Who are you, reading this? You’re someone who knows some basic Spanish. You don’t need to speak Spanish for your job and you already have a busy life, but you’d like to be able to enjoy what you know. Every so often, you resolve to study seriously. Meanwhile you seldom dare to attempt a conversation in Spanish; you seldom feel confident using it. You feel frozen at a low level of competence. You no longer expect to break through to real enjoyment of your Spanish.

You can lift yourself to another level simply by being bold with the Spanish you have right now. You’ll improve. You’ll be thrilled to watch yourself communicate in another language. That will energize you to keep trying. You’ll begin to feel comfortable in Spanish-speaking situations.

 

 

How do I know? Who am I?

I’ve been learning Spanish for forty years, and the most important thing I’ve learned is to get out there with my bad Spanish.


About now, you’re thinking, “Forty years! She must be good.” Well, yes and no. It’s always a work in progress. I don’t know if I’ll ever understand the jokes or feel at ease in a group of native-speakers. It’s too late to improve my flat gringa accent. However, I can read Spanish almost as well as I read English, I can communicate in any conversation, and I’m proud that, along the way, I earned a master’s degree in Spanish literature.

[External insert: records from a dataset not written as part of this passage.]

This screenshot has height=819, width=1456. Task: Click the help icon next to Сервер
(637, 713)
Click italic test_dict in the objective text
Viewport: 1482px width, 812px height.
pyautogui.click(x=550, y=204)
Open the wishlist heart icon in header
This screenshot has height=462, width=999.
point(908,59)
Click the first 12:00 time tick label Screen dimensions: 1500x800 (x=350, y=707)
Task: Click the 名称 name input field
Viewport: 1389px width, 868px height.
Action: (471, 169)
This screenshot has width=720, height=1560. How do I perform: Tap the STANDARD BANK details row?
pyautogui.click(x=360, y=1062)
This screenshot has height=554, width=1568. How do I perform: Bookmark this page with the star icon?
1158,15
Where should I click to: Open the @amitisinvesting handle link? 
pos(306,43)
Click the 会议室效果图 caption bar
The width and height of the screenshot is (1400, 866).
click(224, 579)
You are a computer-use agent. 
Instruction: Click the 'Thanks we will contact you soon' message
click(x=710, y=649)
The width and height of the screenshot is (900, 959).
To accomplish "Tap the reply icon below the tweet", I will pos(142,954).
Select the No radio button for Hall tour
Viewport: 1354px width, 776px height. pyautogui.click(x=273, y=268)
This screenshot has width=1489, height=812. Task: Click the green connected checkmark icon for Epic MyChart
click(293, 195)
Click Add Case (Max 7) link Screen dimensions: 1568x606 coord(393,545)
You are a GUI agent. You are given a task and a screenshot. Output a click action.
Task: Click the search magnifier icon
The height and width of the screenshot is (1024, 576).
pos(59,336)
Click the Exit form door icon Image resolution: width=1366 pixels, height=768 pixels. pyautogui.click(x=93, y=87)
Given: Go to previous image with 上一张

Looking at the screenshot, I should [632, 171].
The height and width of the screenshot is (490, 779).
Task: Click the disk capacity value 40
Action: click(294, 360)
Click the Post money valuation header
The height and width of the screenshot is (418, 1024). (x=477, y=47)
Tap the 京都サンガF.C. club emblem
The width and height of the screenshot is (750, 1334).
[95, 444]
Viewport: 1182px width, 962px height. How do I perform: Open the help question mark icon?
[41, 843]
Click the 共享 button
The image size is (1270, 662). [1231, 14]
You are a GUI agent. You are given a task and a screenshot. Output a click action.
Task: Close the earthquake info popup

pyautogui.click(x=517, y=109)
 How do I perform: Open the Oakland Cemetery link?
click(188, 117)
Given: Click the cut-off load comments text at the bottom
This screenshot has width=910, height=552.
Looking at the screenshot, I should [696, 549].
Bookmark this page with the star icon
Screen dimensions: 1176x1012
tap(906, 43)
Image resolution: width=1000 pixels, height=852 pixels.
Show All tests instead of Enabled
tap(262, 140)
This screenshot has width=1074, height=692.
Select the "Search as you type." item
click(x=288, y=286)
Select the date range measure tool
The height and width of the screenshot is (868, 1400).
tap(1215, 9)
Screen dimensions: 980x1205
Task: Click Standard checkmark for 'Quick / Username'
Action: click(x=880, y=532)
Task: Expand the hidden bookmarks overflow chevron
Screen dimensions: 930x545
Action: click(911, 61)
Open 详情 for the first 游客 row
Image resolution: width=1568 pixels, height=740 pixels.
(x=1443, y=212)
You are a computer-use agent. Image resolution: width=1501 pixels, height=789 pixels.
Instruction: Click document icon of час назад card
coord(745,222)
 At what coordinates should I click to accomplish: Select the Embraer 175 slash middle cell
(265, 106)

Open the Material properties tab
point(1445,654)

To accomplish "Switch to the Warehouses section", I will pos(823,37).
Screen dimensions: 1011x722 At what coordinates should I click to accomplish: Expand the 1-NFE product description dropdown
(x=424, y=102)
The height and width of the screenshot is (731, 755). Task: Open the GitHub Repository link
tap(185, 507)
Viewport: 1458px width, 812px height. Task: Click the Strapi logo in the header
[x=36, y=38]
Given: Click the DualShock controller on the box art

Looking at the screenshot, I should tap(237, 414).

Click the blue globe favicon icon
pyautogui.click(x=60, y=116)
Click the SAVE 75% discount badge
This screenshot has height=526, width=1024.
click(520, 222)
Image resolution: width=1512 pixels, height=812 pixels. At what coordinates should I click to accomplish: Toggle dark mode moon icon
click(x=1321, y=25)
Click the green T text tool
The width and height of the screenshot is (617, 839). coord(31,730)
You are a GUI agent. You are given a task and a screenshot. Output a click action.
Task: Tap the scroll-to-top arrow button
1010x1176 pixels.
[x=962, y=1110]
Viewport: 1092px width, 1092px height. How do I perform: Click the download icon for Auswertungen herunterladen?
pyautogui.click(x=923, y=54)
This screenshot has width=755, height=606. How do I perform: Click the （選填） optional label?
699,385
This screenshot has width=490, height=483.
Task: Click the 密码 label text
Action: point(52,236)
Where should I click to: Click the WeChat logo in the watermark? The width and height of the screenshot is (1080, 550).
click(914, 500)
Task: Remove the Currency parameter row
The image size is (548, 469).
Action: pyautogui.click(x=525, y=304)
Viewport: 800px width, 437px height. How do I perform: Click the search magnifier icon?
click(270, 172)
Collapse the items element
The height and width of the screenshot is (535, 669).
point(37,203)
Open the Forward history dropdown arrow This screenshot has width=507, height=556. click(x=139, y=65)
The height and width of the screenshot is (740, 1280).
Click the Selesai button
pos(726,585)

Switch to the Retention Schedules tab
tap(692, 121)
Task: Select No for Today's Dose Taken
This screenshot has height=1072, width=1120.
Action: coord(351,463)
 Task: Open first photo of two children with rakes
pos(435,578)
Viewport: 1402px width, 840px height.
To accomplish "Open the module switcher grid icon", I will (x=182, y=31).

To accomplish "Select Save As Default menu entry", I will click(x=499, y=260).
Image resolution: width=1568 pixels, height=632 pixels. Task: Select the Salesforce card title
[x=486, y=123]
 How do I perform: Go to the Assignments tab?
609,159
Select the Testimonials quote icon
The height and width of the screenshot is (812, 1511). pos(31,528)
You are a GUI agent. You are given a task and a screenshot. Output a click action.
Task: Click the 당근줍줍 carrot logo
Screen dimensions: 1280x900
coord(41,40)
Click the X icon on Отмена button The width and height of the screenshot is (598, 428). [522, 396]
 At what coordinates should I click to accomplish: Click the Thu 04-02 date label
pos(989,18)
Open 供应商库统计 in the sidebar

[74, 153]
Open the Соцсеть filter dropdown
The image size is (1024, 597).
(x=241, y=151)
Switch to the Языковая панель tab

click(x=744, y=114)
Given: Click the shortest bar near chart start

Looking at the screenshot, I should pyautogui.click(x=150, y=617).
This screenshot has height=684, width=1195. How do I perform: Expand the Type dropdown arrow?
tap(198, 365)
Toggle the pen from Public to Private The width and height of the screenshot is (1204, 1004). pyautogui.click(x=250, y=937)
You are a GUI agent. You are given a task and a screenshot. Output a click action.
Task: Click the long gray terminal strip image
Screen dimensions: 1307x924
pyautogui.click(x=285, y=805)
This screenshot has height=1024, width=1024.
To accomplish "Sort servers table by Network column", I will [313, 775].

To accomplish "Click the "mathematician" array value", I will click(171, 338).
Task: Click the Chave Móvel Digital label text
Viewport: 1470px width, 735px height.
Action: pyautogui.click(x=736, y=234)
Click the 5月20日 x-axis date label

I’m always working on it, in one way or another. So many times I’ve made resolutions for a study schedule. Who am I kidding? I know myself from way back. I know I won’t stick to it, and I’ll feel even more discouraged when I don’t. Much of what I have done is through the back door, so to speak.


It’s often worked for me to commit myself boldly and publicly to a situation where I must speak Spanish, and then when I want to back out, it’s too late. I fool myself into speaking Spanish. Maybe you’re a better person. Maybe a more straightforward approach would work for you, but maybe my own story will give you some new ideas.


I took my first class out of curiosity when I was in my early 30s. I had three children in school, a husband who traveled, and a bit of free time. People who knew another language impressed me as wonderfully intelligent and cosmopolitan. That was my motivation. I was going to be like that.


The first bilingual person I had ever known was the father of my college roommate. A Mexican businessman, he was completely at home in the U.S. He spoke two languages seamlessly. On his visits, he would charm us by cooking dinner. One night he burned his hand, and went right on speaking English as he swore at length and impressively. I definitely wanted to be like that. I needed to start learning.


Ever since that first class, I have persisted, never letting more than a month or so go by without working on my Spanish. Along the way I overcame my timidity and fear. I dared to use my bad Spanish, and, now when someone asks, “¿Habla español?” I reply, “¡Sí!”